Talking about these walls got us thinking: is it ever right to build a wall to keep people out of a country?
We thought about the Peace Walls that were built out of stone and steel in various areas of Northern Ireland to keep Northern Ireland and the Republic of Ireland separate (in effect, to keep people from killing each other during the period known as The Troubles). They were built to protect neighbourhoods and restore some sense of peace and, although they are no longer necessary as the killing has stopped, they still remain and have even become tourist attractions for visitors to sign! If these walls had never been built, many more people would have died, so of course the outcome was a positive one. However, we’re still not convinced that it is morally right to separate people, regardless of the reason behind it. This process of building walls to separate countries can lead to discrimination and division of communities, when what we should really be doing is bringing people closer together to solve our issues.
The Hungarian Border Barriers have been built to stop refugees entering the country. We can understand some of the reasoning behind this wall: the number of illegal enteries into Hungary was rapidly increasing, which would not have been good for the country.
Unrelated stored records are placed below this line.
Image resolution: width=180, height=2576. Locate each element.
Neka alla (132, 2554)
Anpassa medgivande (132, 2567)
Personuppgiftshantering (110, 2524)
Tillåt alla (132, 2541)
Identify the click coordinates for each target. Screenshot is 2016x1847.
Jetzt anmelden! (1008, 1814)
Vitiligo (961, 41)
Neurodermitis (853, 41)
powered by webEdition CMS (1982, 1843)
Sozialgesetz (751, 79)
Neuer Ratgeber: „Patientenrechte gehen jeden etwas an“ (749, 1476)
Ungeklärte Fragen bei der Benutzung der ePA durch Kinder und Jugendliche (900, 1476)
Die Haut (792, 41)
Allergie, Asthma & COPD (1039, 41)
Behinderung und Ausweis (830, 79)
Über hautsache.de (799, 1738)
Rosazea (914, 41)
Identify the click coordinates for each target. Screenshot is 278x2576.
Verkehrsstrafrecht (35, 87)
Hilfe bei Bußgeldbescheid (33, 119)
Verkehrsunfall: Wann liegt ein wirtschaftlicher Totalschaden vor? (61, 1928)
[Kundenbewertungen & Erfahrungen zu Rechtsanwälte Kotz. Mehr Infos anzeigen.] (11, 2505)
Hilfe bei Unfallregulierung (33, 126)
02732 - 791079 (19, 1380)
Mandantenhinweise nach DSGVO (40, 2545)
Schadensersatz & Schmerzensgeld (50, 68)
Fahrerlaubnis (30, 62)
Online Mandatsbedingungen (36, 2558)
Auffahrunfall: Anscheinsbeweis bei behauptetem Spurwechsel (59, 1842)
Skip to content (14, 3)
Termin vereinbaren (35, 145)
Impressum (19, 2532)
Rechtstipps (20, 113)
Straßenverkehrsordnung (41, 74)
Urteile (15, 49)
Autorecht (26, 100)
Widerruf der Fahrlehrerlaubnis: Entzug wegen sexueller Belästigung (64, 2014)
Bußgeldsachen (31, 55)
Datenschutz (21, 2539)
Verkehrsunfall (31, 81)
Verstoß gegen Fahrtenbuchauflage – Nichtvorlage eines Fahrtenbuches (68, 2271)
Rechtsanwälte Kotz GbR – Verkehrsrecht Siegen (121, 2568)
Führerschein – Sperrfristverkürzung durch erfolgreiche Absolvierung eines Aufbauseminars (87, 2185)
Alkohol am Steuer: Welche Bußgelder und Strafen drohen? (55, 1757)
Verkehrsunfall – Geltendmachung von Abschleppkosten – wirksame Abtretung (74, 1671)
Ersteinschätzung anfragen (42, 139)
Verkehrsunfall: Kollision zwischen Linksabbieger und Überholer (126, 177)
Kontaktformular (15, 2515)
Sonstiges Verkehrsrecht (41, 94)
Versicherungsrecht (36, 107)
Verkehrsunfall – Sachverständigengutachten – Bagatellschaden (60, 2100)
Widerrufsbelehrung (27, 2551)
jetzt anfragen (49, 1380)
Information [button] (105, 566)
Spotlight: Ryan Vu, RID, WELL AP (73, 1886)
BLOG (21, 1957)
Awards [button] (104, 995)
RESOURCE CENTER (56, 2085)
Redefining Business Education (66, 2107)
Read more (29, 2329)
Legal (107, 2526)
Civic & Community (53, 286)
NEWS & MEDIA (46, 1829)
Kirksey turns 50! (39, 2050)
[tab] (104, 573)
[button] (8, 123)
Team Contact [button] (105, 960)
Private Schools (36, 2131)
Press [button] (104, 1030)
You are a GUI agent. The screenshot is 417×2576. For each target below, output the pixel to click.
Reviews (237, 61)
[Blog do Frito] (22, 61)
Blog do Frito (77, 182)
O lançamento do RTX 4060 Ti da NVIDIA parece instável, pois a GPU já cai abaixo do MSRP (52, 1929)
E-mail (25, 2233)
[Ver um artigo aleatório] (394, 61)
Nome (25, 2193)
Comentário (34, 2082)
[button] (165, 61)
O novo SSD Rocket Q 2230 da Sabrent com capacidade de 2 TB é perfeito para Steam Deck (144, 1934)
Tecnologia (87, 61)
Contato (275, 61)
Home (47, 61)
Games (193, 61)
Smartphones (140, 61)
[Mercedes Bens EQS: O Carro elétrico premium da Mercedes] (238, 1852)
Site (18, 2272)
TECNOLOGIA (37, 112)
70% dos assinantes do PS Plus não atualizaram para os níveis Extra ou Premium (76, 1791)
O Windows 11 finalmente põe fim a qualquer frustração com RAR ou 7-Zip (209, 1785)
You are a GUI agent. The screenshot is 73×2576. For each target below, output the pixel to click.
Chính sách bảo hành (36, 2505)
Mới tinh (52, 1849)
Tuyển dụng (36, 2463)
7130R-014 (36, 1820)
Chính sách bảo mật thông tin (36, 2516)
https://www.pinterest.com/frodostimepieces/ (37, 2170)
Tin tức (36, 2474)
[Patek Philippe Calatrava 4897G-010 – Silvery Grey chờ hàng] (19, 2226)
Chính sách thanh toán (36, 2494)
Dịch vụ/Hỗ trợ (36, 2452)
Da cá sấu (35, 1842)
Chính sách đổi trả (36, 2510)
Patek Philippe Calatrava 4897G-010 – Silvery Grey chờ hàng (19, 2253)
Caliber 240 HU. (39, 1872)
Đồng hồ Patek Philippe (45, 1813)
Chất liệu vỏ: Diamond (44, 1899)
Some European leaders have argued that barriers are necessary to protect their countries from criminals and would-be terrorists among them, with Viktor Orban, Hungary's prime minister, even going so far as to say that “Every single migrant poses a public security and terror risk."
However, there are also moral issues that come along with this. Those seeking asylum in Hungary now can only do so in two border zones, and under a recent law migrants have been detained and held in shipping containers. The Hungarian government has been accused of depriving asylum seekers of food and medical services at the Kiskunhalas camp, with local residents having to step in to provide supplies. This is horrible and simply not right! Shouldn't we want to help those who are suffering rather than making things harder for them??
What do you think? Can you think of any examples where it was right for a wall to be built? Or do they always have negative effects on the communities they are built to separate?